Today, Highlawn Pavilion has evolved into a magnificent setting in which to enjoy world-class culinary creations backlit by the extraordinary skyline of Manhattan and Montclair below. According to Harry Knowles, “The location, the incredible view, the cuisine, the décor, and the overall ambiance has made Highlawn Pavilion a wonderfully unique destination; but what has made it a success, has been our loyal patrons. Our lease renewal has been a powerful reminder of that, and we couldn’t be more grateful to them. Thanks to everyone who has ever passed through our doors.”

About Highlawn Pavilion

Located atop Essex County Eagle Rock Reservation in West Orange, NJ, Highlawn Pavilion’s striking view of Manhattan is only the beginning of an extraordinary dining experience. The impressive grand vistas are matched by its unique brand of New American fare with European flair. Culinary treasures are prepared in its striking exhibition kitchen, which caps the restaurant’s stunning décor.

Highlawn Pavilion’s wood-burning Italian brick oven and char-grill are put to good use to serve both the main dining room as well as the romantic Piano Room with its lively bar and candle-lit tables. Live jazz music is featured Wednesday and Friday, while outdoor dining (lunch and dinner) on the patio overlook, is offered during the warm weather months. With its European design, landscaping and patio umbrellas, the setting is truly reminiscent of continental relaxation.

A History of Highlawn Pavilion

Situated at the top of Essex County Eagle Rock Reservation, the building today known as Highlawn Pavilion, and the property around it, has a storied past.

The overlook upon which Highlawn Pavilion sits began as a natural trap dike formation, a glacially cut area where the Palisades Cliffs move inland to form a trap rock cliff above the Atlantic coastal plain. Because of its value as a strategic overlook, early Americans were able to view a vast area of the intervening countryside. General George Washington set up camp here during the Revolutionary War. From this expansive vantage point he was able to ascertain the movement of British troops by the location of their campfires.

In 1903, Eagle Rock Park was used by Thomas Alva Edison to film part of the first ever motion picture, "The Great Train Robbery."
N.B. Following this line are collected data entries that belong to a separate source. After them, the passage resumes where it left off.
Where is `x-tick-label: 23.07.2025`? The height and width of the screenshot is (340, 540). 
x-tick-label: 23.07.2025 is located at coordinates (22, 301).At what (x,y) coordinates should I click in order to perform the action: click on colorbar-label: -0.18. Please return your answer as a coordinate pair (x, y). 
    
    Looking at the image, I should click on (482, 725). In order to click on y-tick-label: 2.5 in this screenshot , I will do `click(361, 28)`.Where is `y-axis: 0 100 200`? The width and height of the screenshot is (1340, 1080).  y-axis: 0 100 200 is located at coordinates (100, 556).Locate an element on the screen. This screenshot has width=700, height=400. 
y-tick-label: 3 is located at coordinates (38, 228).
In 1907, Frederick Law Olmsted, designer of New York’s Central Park, created a preliminary design for the Reservation which was further developed by the Olmsted Firm in the early 1900s.
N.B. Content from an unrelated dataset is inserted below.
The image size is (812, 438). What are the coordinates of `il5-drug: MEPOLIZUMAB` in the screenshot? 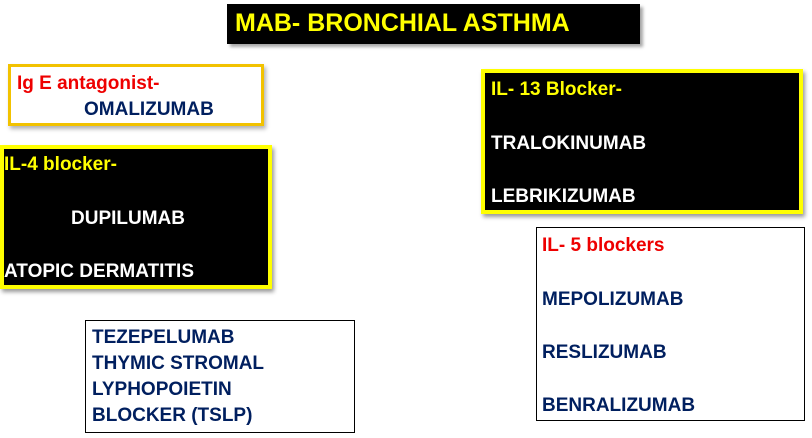 It's located at (613, 300).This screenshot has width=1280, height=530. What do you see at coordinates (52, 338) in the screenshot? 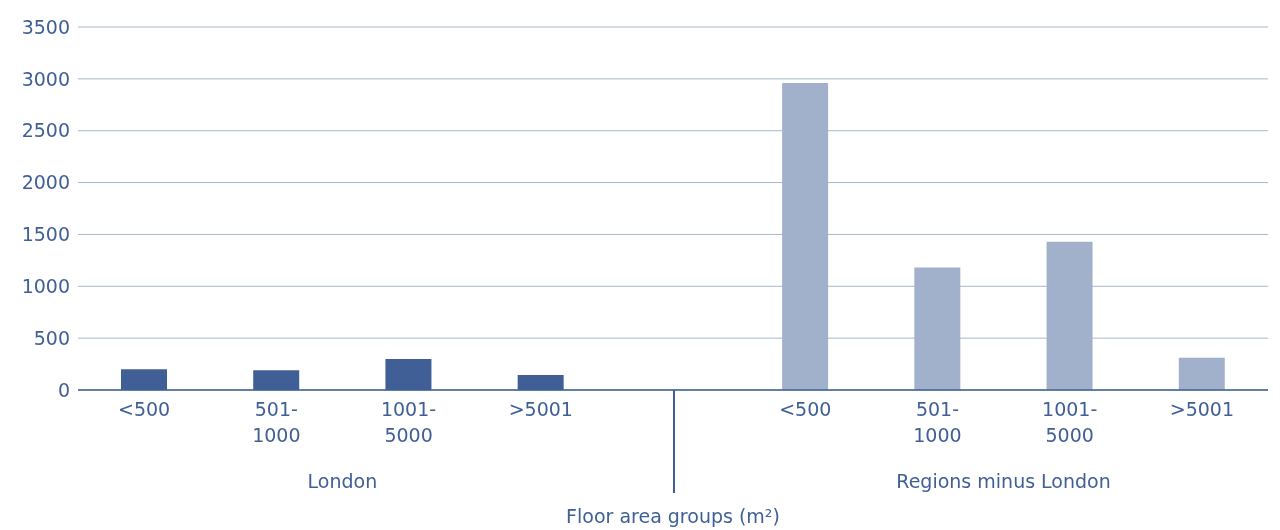
I see `y-tick-label: 500` at bounding box center [52, 338].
Between 1909 and 1911, the “Casino” building, now known as Highlawn Pavilion, was constructed for use as a scenic overlook and refreshment stop. The first floor was without windows as an open-air room, thus the Italian word “casino.” The term refers to an Italian-style country dwelling or summer house. As the Reservation became a popular spot where weekenders congregated, the Italian term proved to be an accurate description.

In 1917, while the country was at war with Germany, Thomas Edison was appointed chairman of the Naval Review Board. The “Casino” building and its large lawn area, “Highlawn,” were turned over to Mr. Edison and his team of scientists for secret and guarded development of equipment to aid in the war efforts. Among the research were experiments in sound travel to aid submarines in varied weather conditions, early sonar detection equipment, turbine engine development, and experiments with non-corrosive gunpowder.
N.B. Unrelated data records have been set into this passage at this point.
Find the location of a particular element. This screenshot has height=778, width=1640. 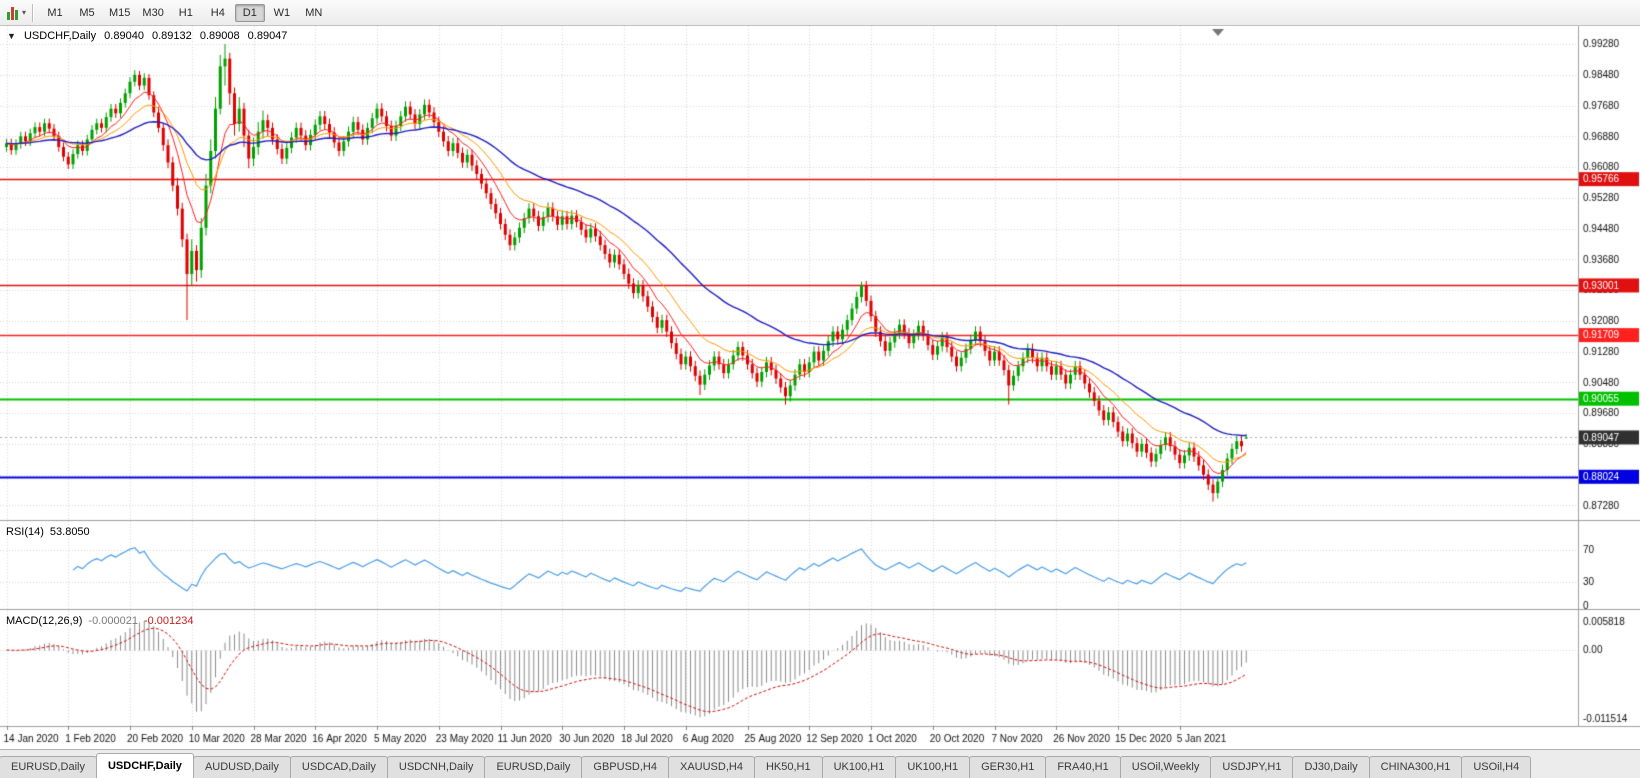

timeframe-button-h1: H1 is located at coordinates (186, 13).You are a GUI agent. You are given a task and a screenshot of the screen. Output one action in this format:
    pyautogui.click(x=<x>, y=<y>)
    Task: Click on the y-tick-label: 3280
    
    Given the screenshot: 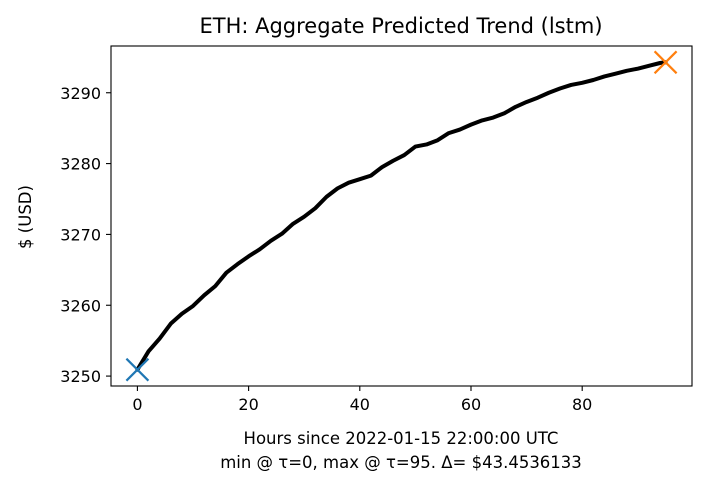 What is the action you would take?
    pyautogui.click(x=80, y=164)
     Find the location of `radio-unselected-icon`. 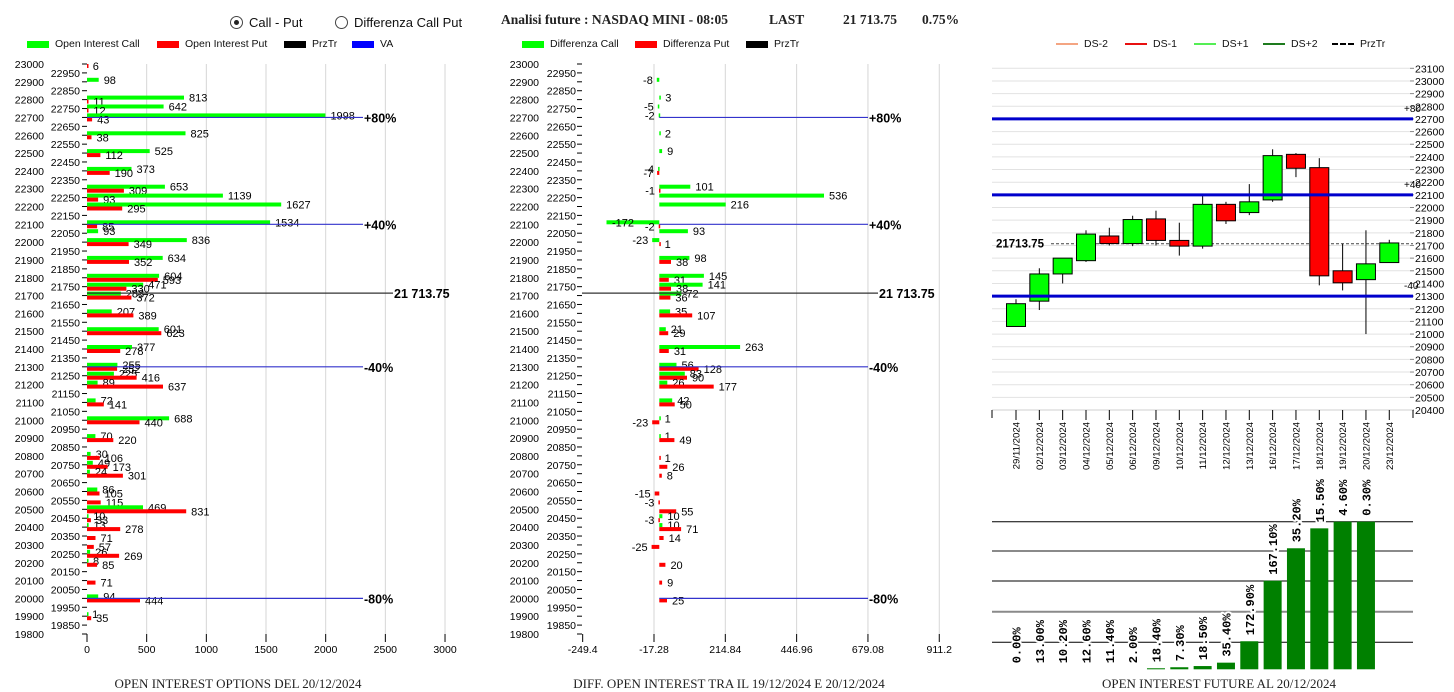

In the early 1920s, the Reservation was made more accessible as Automobiles regularly brought picnickers to the summit. Automobile enthusiasts of that period held races up the cobblestone roadway of Eagle Rock Avenue with the finish line in Eagle Rock Park, near where Highlawn is situated today.

After World War I, the building again fell into disrepair. By the 1950s, hope was lost and the building was abandoned. To prevent entry to the completely deteriorated upper level, the stairway was sealed by a cement block wall.

It wasn’t until the 1980’s when the Knowles family signed a lease agreement with Essex County and undertook a massive redevelopment project, with sensitivity to the historical value of the structure, that the fate of the New Jersey landmark changed. Today, the structure is a place of celebration for generations of area families and has become a well-recognized destination for inspired cuisine in a truly unique setting.